Ottava vittoria di fila (eguagliata la striscia di Sarri del 2017) con l’ottavo gol di Victor, primo posto immediatamente recuperato dopo aver protetto con i denti e cinque difensori il prezioso bottino. Un finale di sofferenza affrontato nel modo giusto dalla squadra. La testa e le gambe ci sono. E poi c’è Victor. Incontenibile anche per un bravo difensore come Bremer, rimasto tuttavia a guardare quando il nigeriano si è smarcato e ha offerto il pallone a Lozano, che ha centrato il palo. Il messicano è apparso vivace, però è stato indelicato quando Spalletti ha deciso di richiamarlo in panchina per irrobustire la difesa con Juan Jesus.
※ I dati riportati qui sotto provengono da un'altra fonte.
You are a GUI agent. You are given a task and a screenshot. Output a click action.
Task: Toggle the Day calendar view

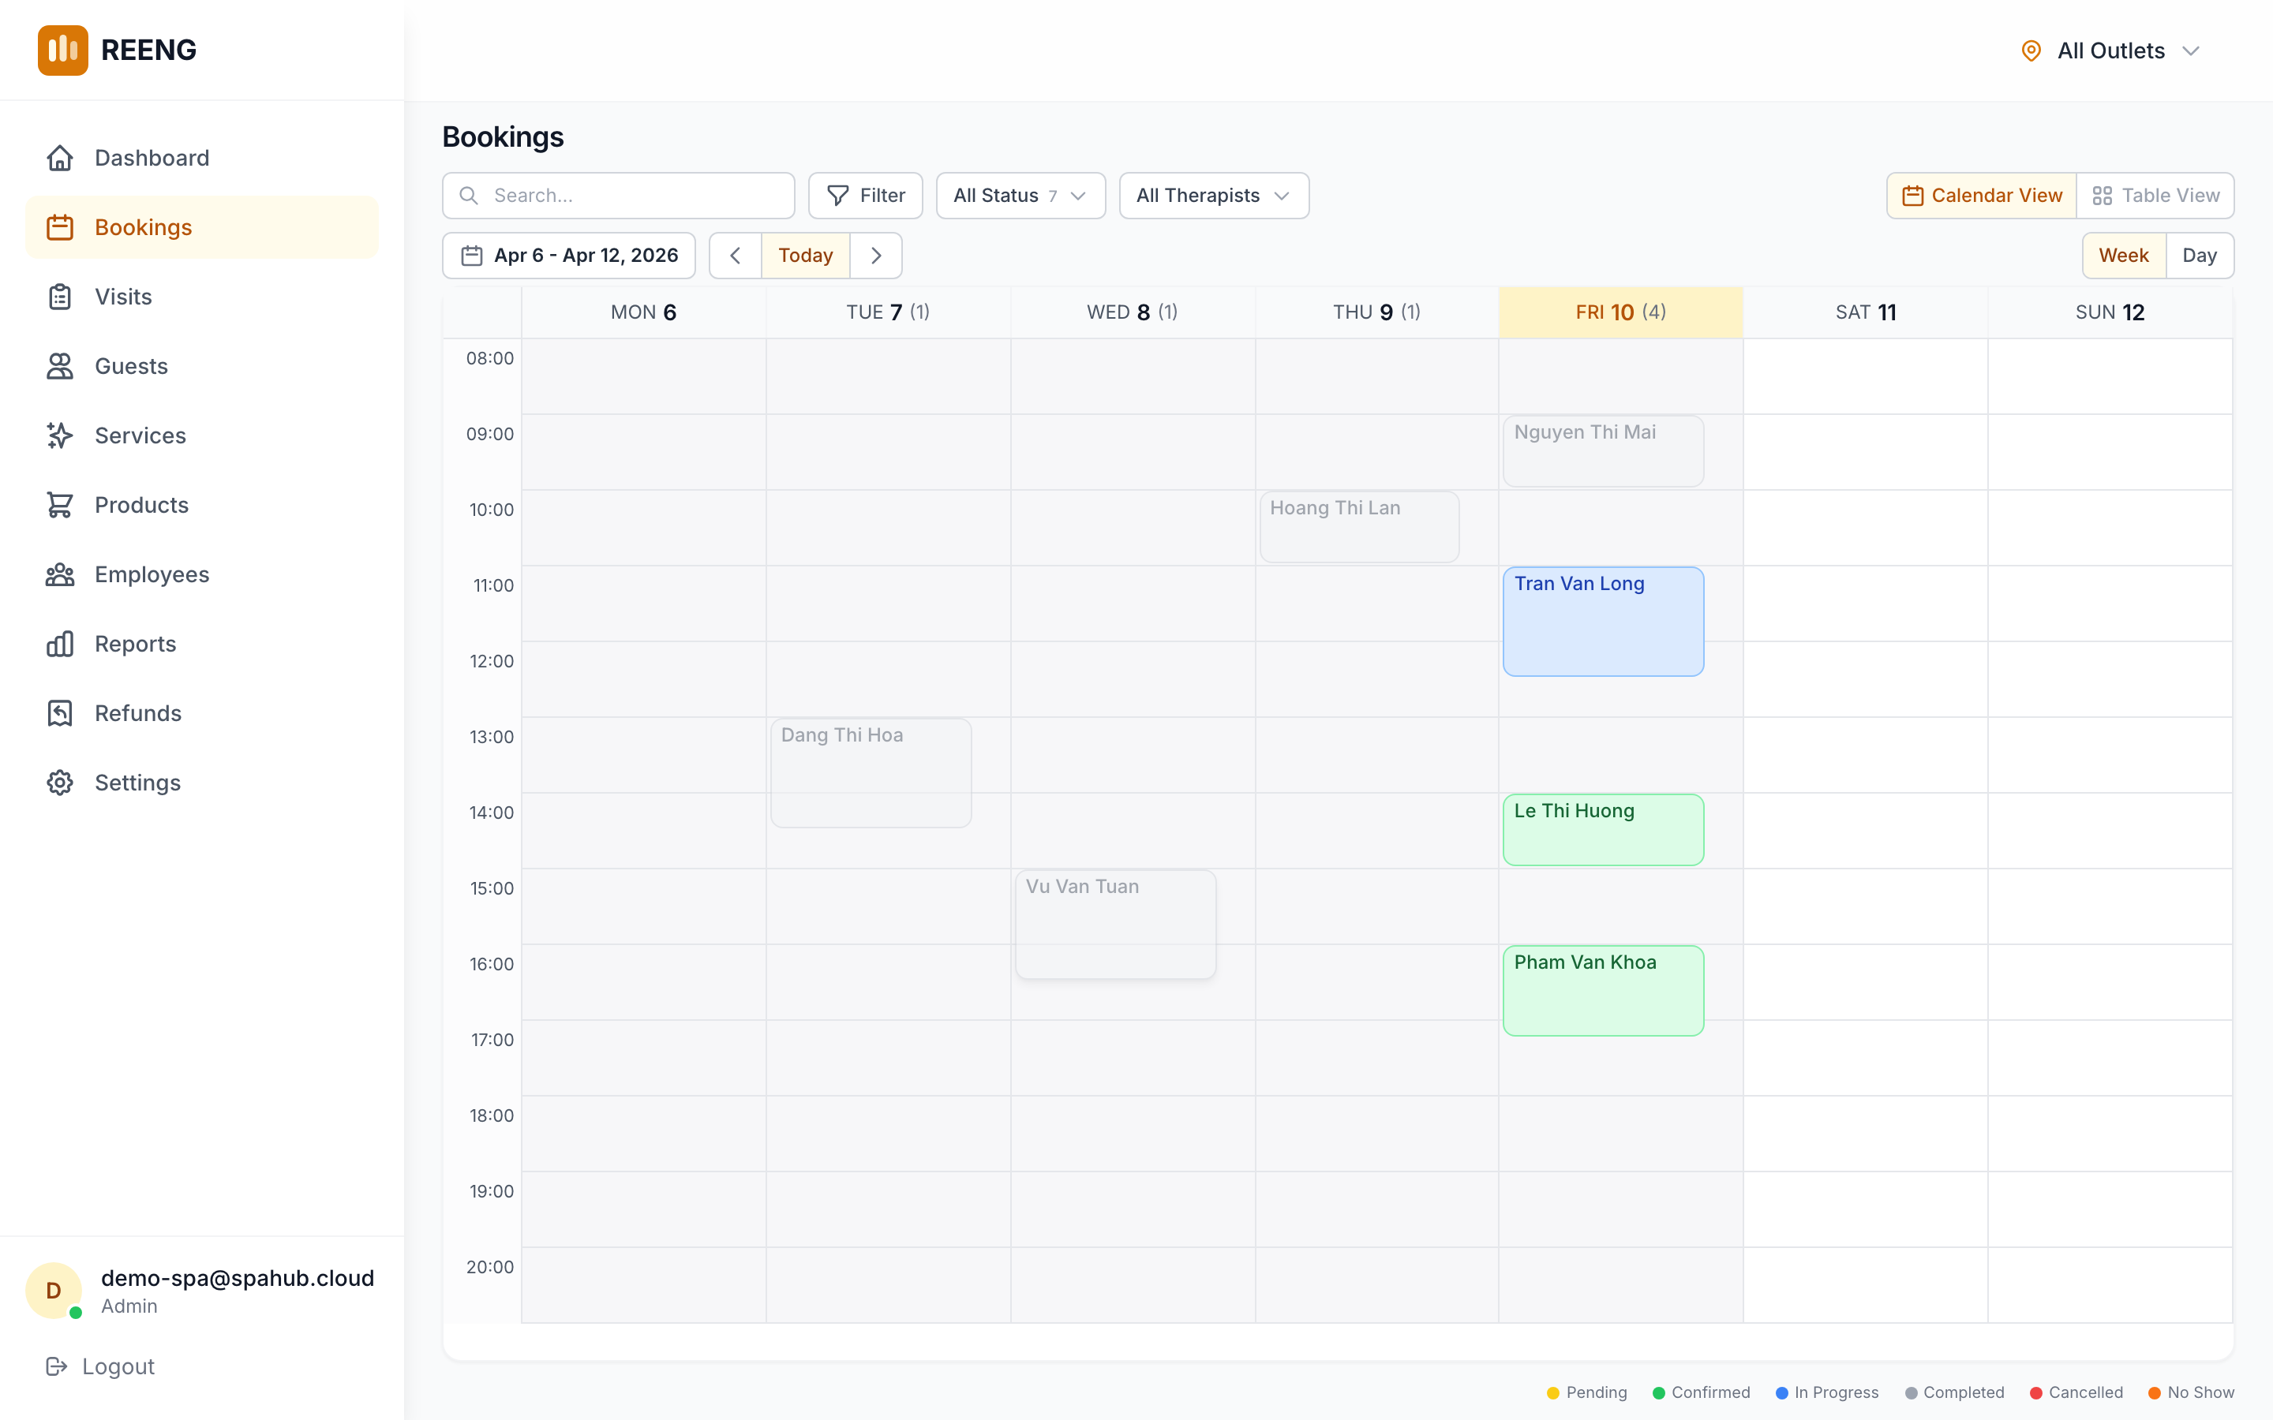2201,255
Era una scelta logica, da accettare non solo per il rispetto delle regole che vi sono all’interno di un gruppo ma perché 4-5 sostituzioni aiutano un allenatore e una squadra in un momento difficile. Non è un caso che sia stata costruita con la partecipazione di Mertens ed Elmas - subentranti - l’azione del gol di Osimhen, che si candida a lottare per il titolo di capocannoniere. Sarebbe il primo africano a vincerlo Serie A, ulteriore motivo di orgoglio per un ragazzo che ricorda in tutte le interviste la sua infanzia povera e il suo sogno di diventare una stella del calcio mondiale. Sta conoscendo la gloria a Napoli, dove è arrivato grazie all’insistenza di Gattuso e Giuntoli e allo sforzo economico operato da De Laurentiis. Osimhen può essere il fattore decisivo per lo scudetto perché cresce di partita in partita, con un’impressionante continuità di rendimento: nessuna squadra candidata al titolo ha uno forte quanto lui.

Gli azzurri non sono stati brillanti, proprio come altre squadre che hanno vissuto due settimane complicate a causa delle assenze dei nazionali. Ma sono stati lucidi, concedendo poco a un avversario bene organizzato. E nella circostanza più favorevole al Torino, la palla calciata da Brekalo, c’è stato il puntuale intervento di Ospina, una certezza a cui Spalletti non rinuncia perché il turnover in porta non è un obbligo e non deve intaccare la solidità di una squadra che ha confermato di avere non solo classe ma anche capacità di soffrire. E ha un allenatore che mostra sempre il petto per proteggere i suoi uomini, come è accaduto dopo l’errore di Insigne, quando ha sollecitato l’applauso dello stadio per il capitano avvilito. Spalletti è dalla sua parte e anche questo lo aiuterà a ritrovare la precisione dagli 11 metri.